If we want to argue this, we should first come up with a terrible x-scenario which is low objective impact. I have yet to see one, although they could exist. The evidence so far points towards “objective impact is sufficient”.
We’d like to build AI systems that help us resolve the tricky situation that we’re in. That help design and enforce agreements to avoid technological risks, build better-aligned AI, negotiate with other actors, predict and manage the impacts of AI, improve our institutions and policy, etc.
I think the default “terrible” scenario is one where increasingly powerful AI makes the world change faster and faster, and makes our situation more and more complex, with humans having less and less of a handle on what is going on or how to steer it in a positive direction. Where we must rely on AI to get anywhere at all, and thereby give up the ability to choose where we are going.
That may ultimately culminate with a catastrophic bang, but if it does it’s not going to be because we wanted the AI to have a small impact and it had a large impact. It’s probably going to be because we have a very limited idea what is going on, but we don’t feel like we have the breathing room to step back and chill out (at least not for long) because we don’t believe that everyone else is going to give us time.
If I’m trying to build an AI to help us navigate an increasingly complex and rapidly-changing world, what does “low impact” mean? In what sense do the terrible situations involve higher objective impact than the intended behaviors?
(And realistically I doubt we’ll fail at alignment with a bang—it’s more likely that the world will just drift off the rails over the course of a few months or years. The intuition that we wouldn’t let things go off the rails gradually seems like the same kind of wishful thinking that predicts war or slow-rolling environmental disasters should never happen.)
It seems like “low objective impact” is what we need once we are in the unstable situation where we have the technology to build an AI that would quickly and radically transform the world, but we have all decided not to and so are primarily concerned about radically transforming the world by accident. I think that’s a coherent situation to think about and plan for, but we shouldn’t mistake it for the mainline. (I personally think it is quite unlikely, and it would definitely be unprecedented, though you could still think it’s the best hope if you were very pessimistic about what I consider “mainline” alignment.)
If I’m trying to build an AI to help us navigate an increasingly complex and rapidly-changing world, what does “low impact” mean? In what sense do the terrible situations involve higher objective impact than the intended behaviors?

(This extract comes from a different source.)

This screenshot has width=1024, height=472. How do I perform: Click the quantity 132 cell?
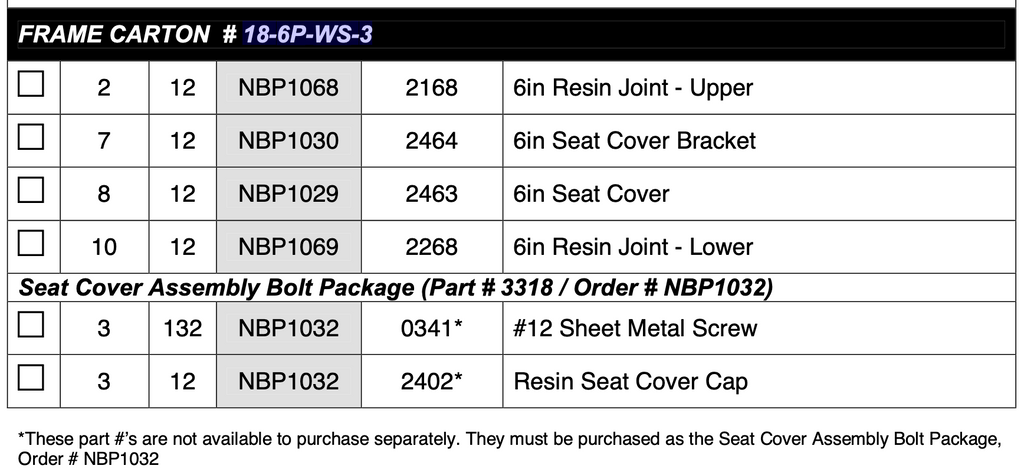coord(182,328)
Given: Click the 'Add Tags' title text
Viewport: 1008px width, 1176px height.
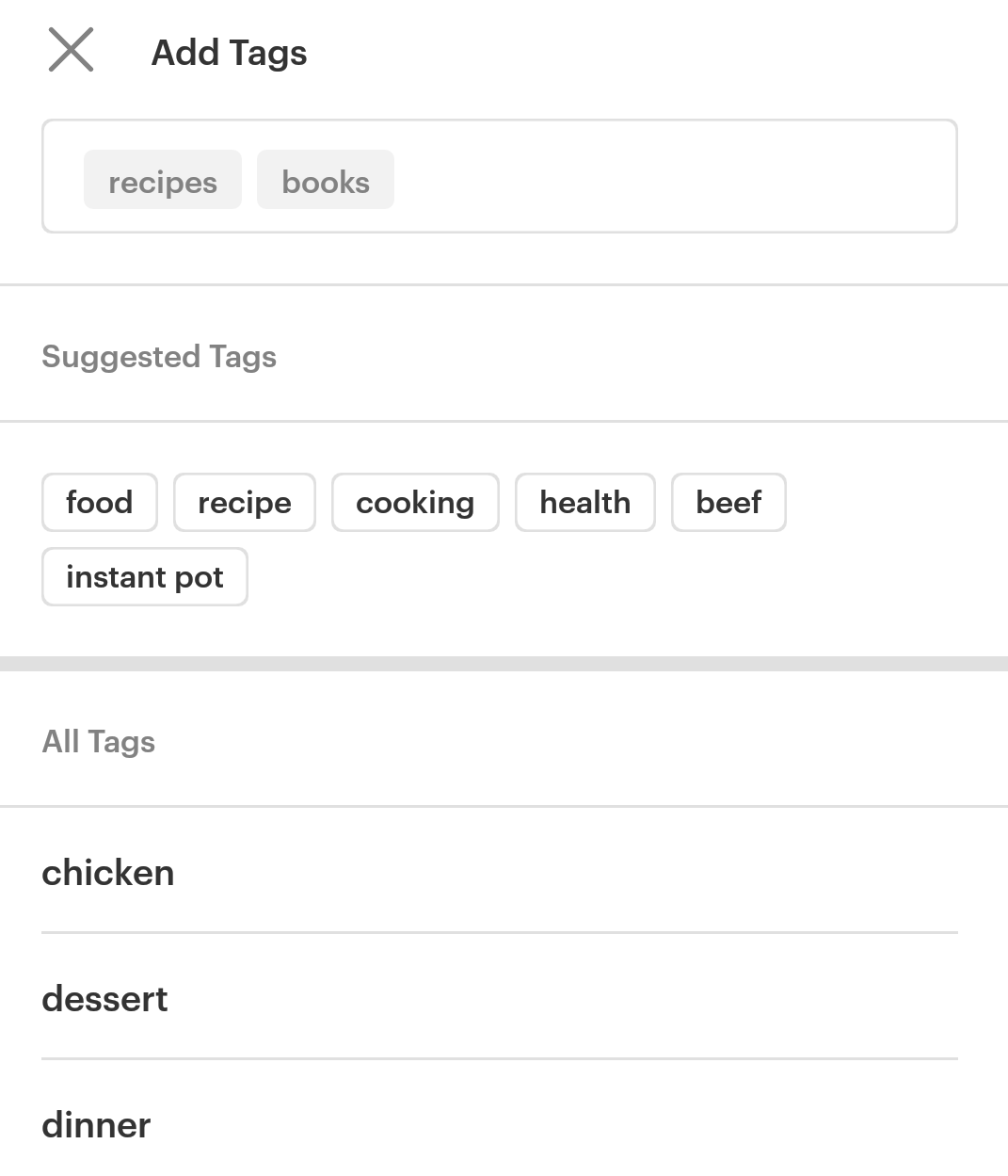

Solving low impact seems like it would allow us to ensure that each low impact agent won’t push the world in a given direction by more than some bounded, (presumably) small amount. If we’re thinking of my new measure in particular, it would also help ensure that we won’t be surprised by the capability gain of any single agent, which might help even if we aren’t expecting the spontaneous arrival of a singleton. A good formulation of low impact would have the property that interactions of multiple such agents doesn’t turn into more than the sum of the constituent impact budgets. In this sense, I think it’s sensible to see measuring and restricting objective impact (implicitly thinking of my approach here) as helpful for slowing down the situation.
I also think that, depending on the specific formulation, a low impact solution would enable a substantial reduction in the problems which we need to solve ourselves. That is, I think solving low impact might make useful technical oracles possible. It might be the case that we only need a portion of the agent foundations agenda + low impact in order to build these oracles, which we could then use to help us solve value alignment/corrigibility/etc.
I am also aware that using these oracles would not (naively) be low impact; I plan to outline how we could maybe get around this in a robust manner as soon as soon as I am able.
We’d like to build AI systems that help us resolve the tricky situation that we’re in. That help design and enforce agreements to avoid technological risks, build better-aligned AI, negotiate with other actors, predict and manage the impacts of AI, improve our institutions and policy, etc.
I think the default “terrible” scenario is one where increasingly powerful AI makes the world change faster and faster, and makes our situation more and more complex, with humans having less and less of a handle on what is going on or how to steer it in a positive direction. Where we must rely on AI to get anywhere at all, and thereby give up the ability to choose where we are going.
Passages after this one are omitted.